Любопытен был для меня и тот взрыв всеобщей ненависти, с которою все у нас накинулись тогда на «буяна и столичного бретера». Непременно хотели видеть наглый умысел и рассчитанное намерение разом оскорбить всё общество. Подлинно не угодил человек никому и, напротив, всех вооружил, — а чем бы, кажется? До последнего случая он ни разу ни с кем не поссорился и никого не оскорбил, а уж вежлив был так, как кавалер с модной картинки, если бы только тот мог заговорить. Полагаю, что за гордость его ненавидели. Даже наши дамы, начавшие обожанием, вопили теперь против него еще пуще мужчин.

Варвара Петровна была ужасно поражена.

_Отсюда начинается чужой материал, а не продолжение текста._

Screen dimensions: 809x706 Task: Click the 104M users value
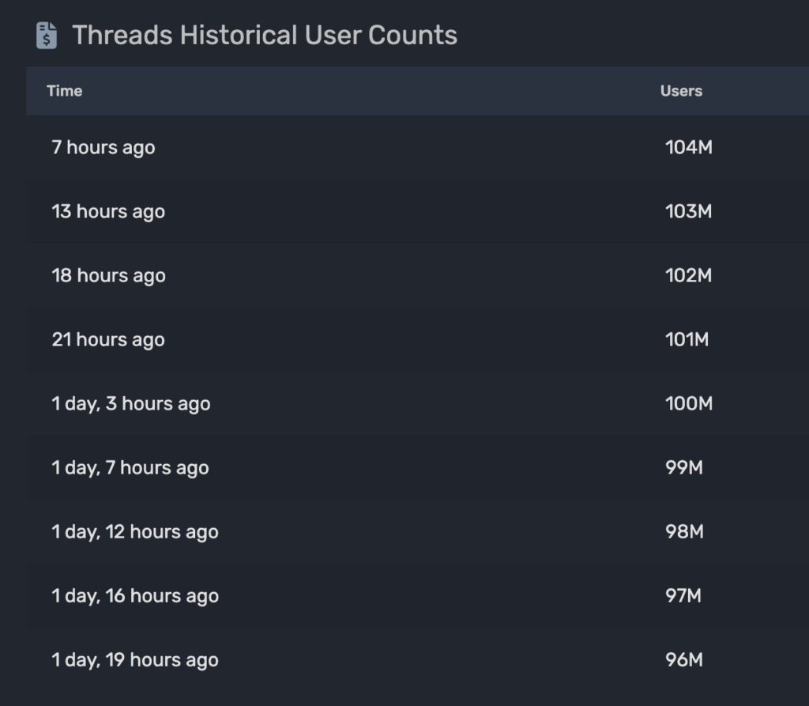click(x=689, y=147)
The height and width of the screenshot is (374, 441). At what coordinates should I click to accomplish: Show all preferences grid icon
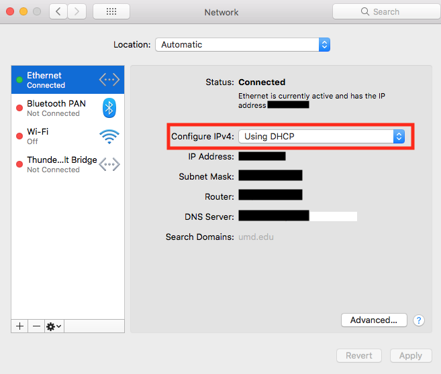(111, 11)
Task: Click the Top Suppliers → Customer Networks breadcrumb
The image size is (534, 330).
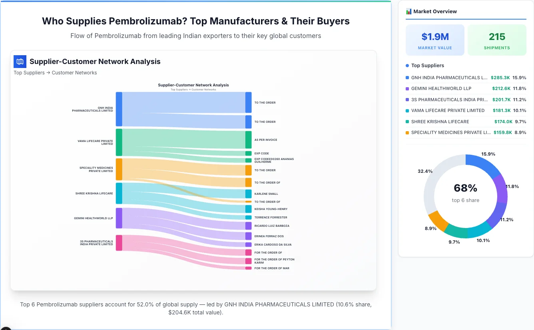Action: (x=55, y=72)
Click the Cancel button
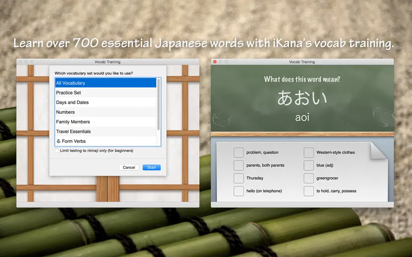412x257 pixels. (x=129, y=167)
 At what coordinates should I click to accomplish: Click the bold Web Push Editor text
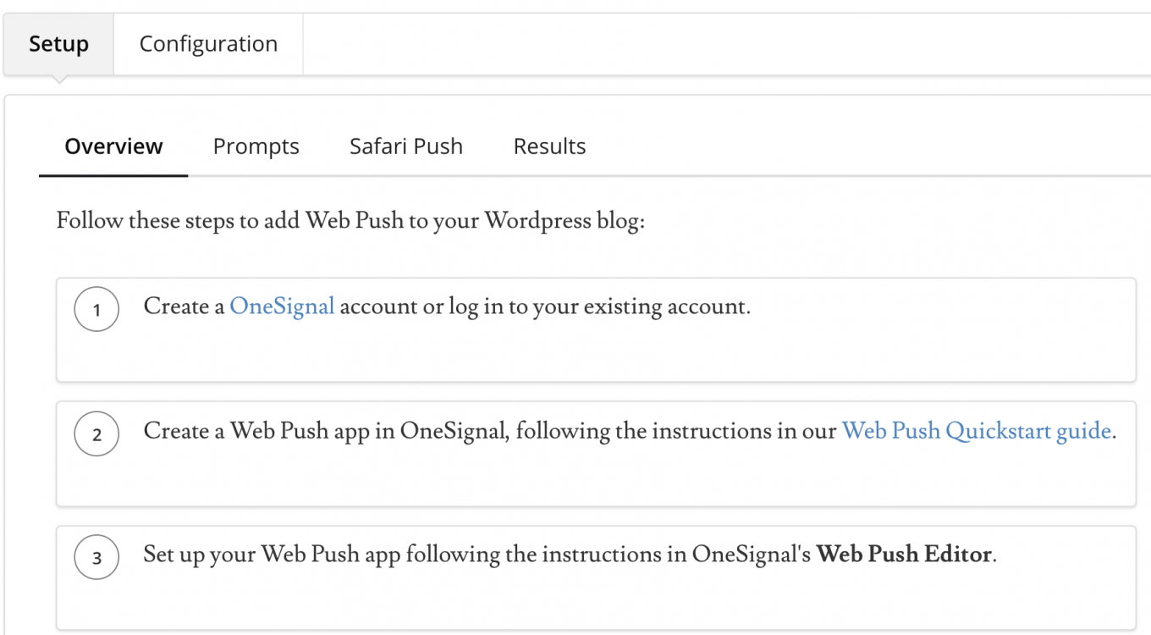pyautogui.click(x=903, y=555)
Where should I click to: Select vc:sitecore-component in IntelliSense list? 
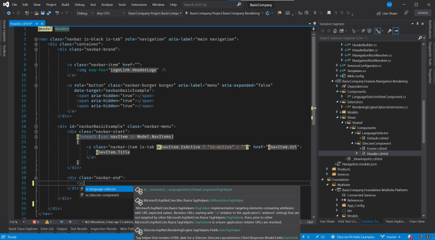[x=101, y=195]
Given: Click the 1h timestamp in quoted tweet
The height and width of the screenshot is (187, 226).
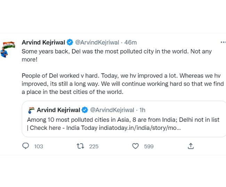Looking at the screenshot, I should click(x=142, y=110).
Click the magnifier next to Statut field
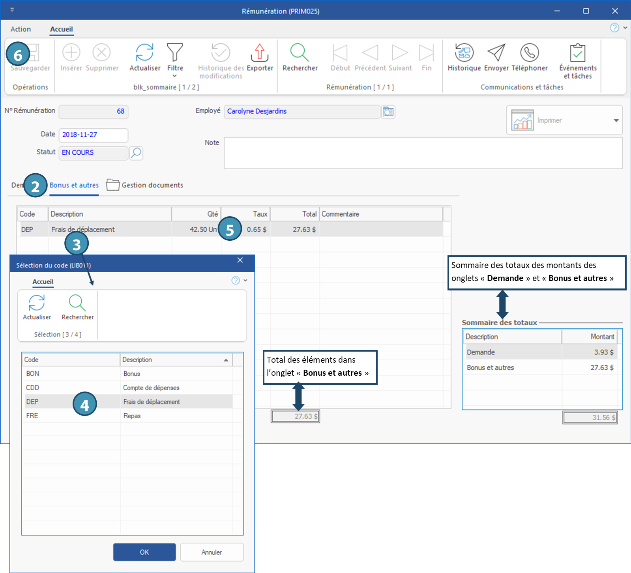The image size is (631, 573). [136, 153]
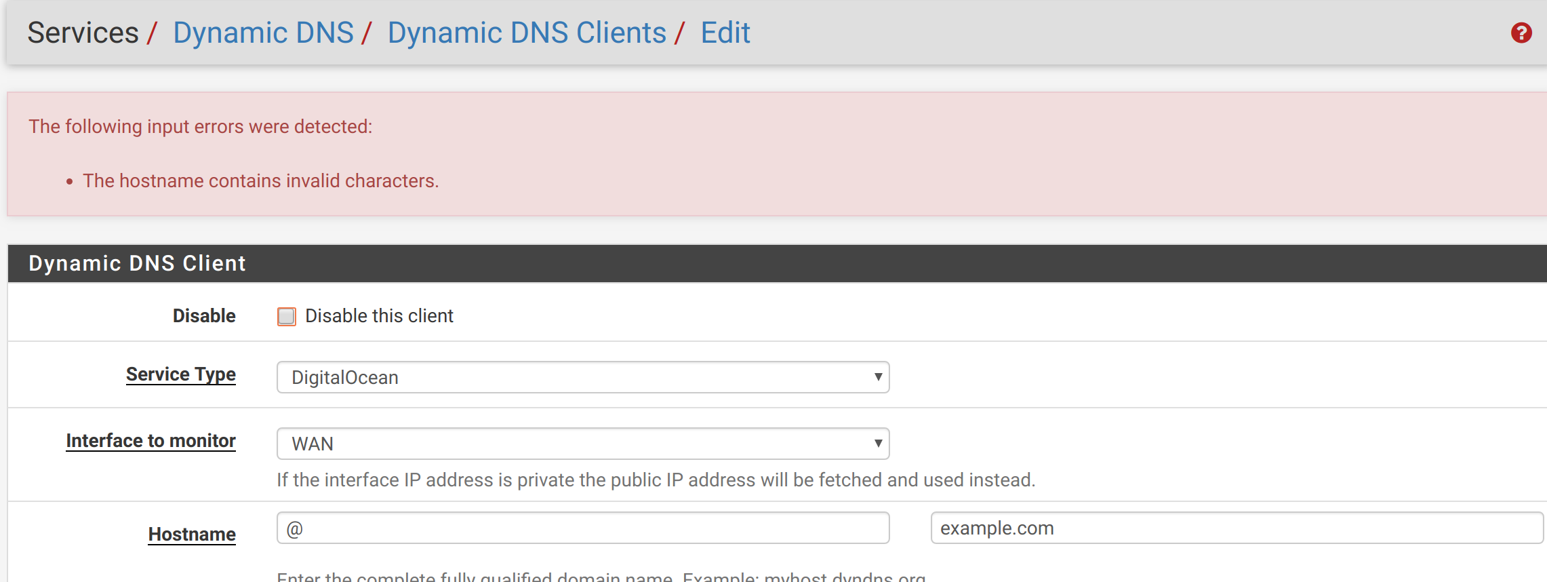Select the hostname invalid characters error message
The width and height of the screenshot is (1547, 582).
tap(260, 181)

Она призналась потом Степану Трофимовичу, что всё это она давно предугадывала, все эти полгода каждый день, и даже именно в «этом самом роде» — признание замечательное со стороны родной матери. «Началось!» — подумала она содрогаясь. На другое утро после рокового вечера в клубе она приступила, осторожно, но решительно, к объяснению с сыном, а между тем вся так и трепетала, бедная, несмотря на решимость. Она всю ночь не спала и даже ходила рано утром совещаться к Степану Трофимовичу и у него заплакала, чего никогда еще с нею при людях не случалось. Ей хотелось, чтобы Nicolas по крайней мере хоть что-нибудь ей сказал, хоть объясниться бы удостоил. Nicolas, всегда столь вежливый и почтительный с матерью, слушал ее некоторое время насупившись, но очень серьезно; вдруг встал, не ответив ни слова, поцеловал у ней ручку и вышел. А в тот же день, вечером, как нарочно, подоспел и другой скандал, хотя и гораздо послабее и пообыкновеннее первого, но тем не менее, благодаря всеобщему настроению, весьма усиливший городские вопли.